Al di là delle uscite dei manager di punta, si fa notare come – passata la moda dei dirigenti “marketing oriented”, diventino sempre più rilevanti gli uomini provenienti dalle Risorse umane. Oggi più che mai la priorità è il taglio dei costi: mentre prosegue l’outplacement dei poligrafici, le forbici tagliano i dirigenti… in attesa di affrontare la partita principale, cioè il costo delle redazioni che a questo punto appare insostenibile.
Un’altra partita è rappresentata dalla divisione libri, che RCS dovrà vendere a Mondadori o a qualche altro acquirente. Ma Segrate al momento appare un’opzione difficilmente praticabile, se non altro dopo che il manifesto firmato da Umberto Eco con altri autori contro il passaggio alla famiglia Berlusconi ha trasformato la cessione in un caso politico.
In ogni caso RCS dovrà rivedere i propri piani, puntando a vendere i gioielli di famiglia con l’obiettivo di garantirsi almeno a breve termine un bilancio in pareggio. Sullo sfondo restano aperte la domande sui quotidiani: Corriere e Gazzetta possono sostentarsi? Fino a quando? Chi ha la forza e la volontà di aprire un aspro conflitto sul costo dei giornalisti?
Un altro tassello della strategia di RCS per ridurre lo sbilancio è rappresentato da tempo dal tentativo di “sfilarsi” dalla produzione, visto quanto incidono gli stabilimenti sulle uscite del gruppo. Si tratta di un’ipotesi alla quale si guarda da almeno cinque anni e che non riguarda solo l’Italia, ma anzi è comune a molte società in tutta Europa. In Spagna, ad esempio, El Mundo (che non a caso è una consociata di RCS) ha venduto gli impianti di proprietà ai connazionali di Bermont, e lo stesso Ottelli stava prendendo spunto da questo modello per “terziarizzare” i processi di stampa.

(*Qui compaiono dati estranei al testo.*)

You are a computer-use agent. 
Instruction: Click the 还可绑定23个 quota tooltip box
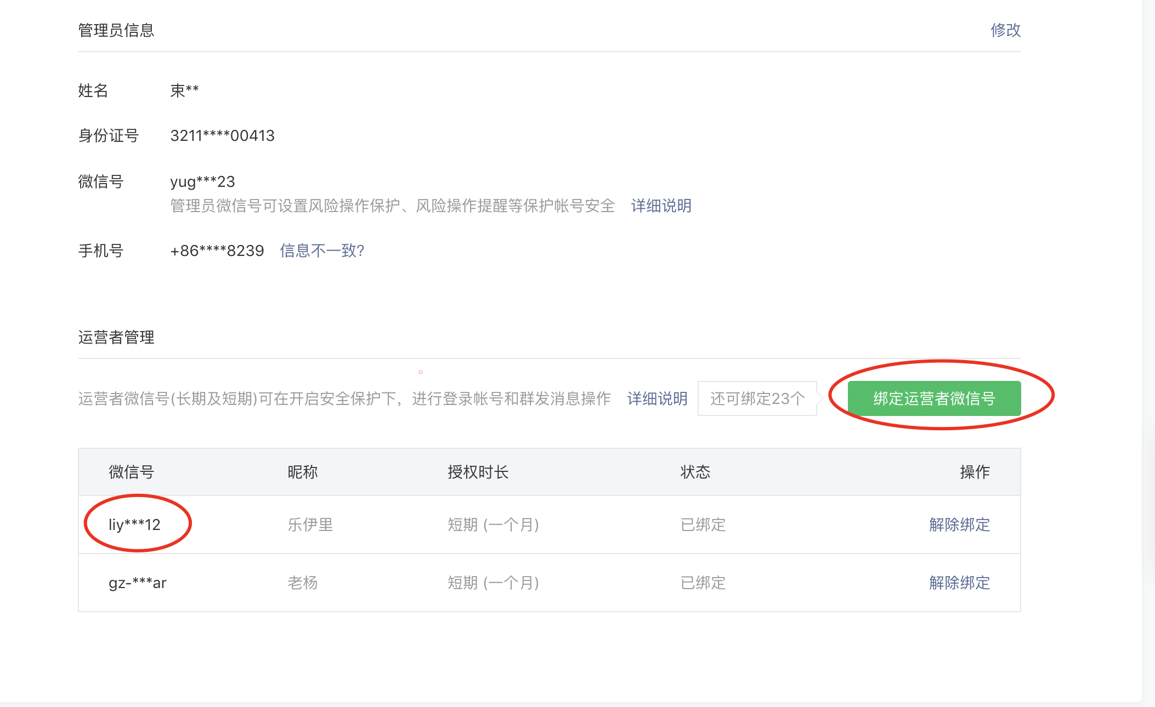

Uno sviluppo possibile non solo per RCS ma anche per il Sole 24 Ore, per La Stampa e altri editori. “In Italia non è pensabile che gli editori siano anche stampatori, ma d’altra parte non si vede un imprenditore che possa fare questo mestiere”, sostiene un esperto del settore che passa in rassegna i grandi nomi senza soffermarsi su nessuno. “Chi ha le spalle abbastanza grandi per diventare uno stampatore importante non sembra averne l’intenzione, chi vorrebbe non ha capitale e si limita a vivacchiare: e a queste condizioni nessuno corre il rischio di affidare i propri quotidiani a un futuro incerto”.
La stessa RCS intorno al 2000 puntava ad assegnare questa funzione a Seregni, che era sembrata una buona scelta: ma le gravi difficoltà del fornitore avevano di fatto costretto il gruppo a riprendersi gli stabilimenti. A questo punto Roma, Padova e Milano restano i tre poli della produzione RCS per i quali pare il gruppo stia cercando un compratore. Ma non si vedrebbero acquirenti italiani disponibili e interessati, mentre gli stranieri temono il rischio-Paese e sono preoccupati per quello che viene definito “strapotere sindacale”, soprattutto nel polo di Pessano. E RCS resta un gigante malato, per il quale una cura appare sempre più difficile da trovarsi.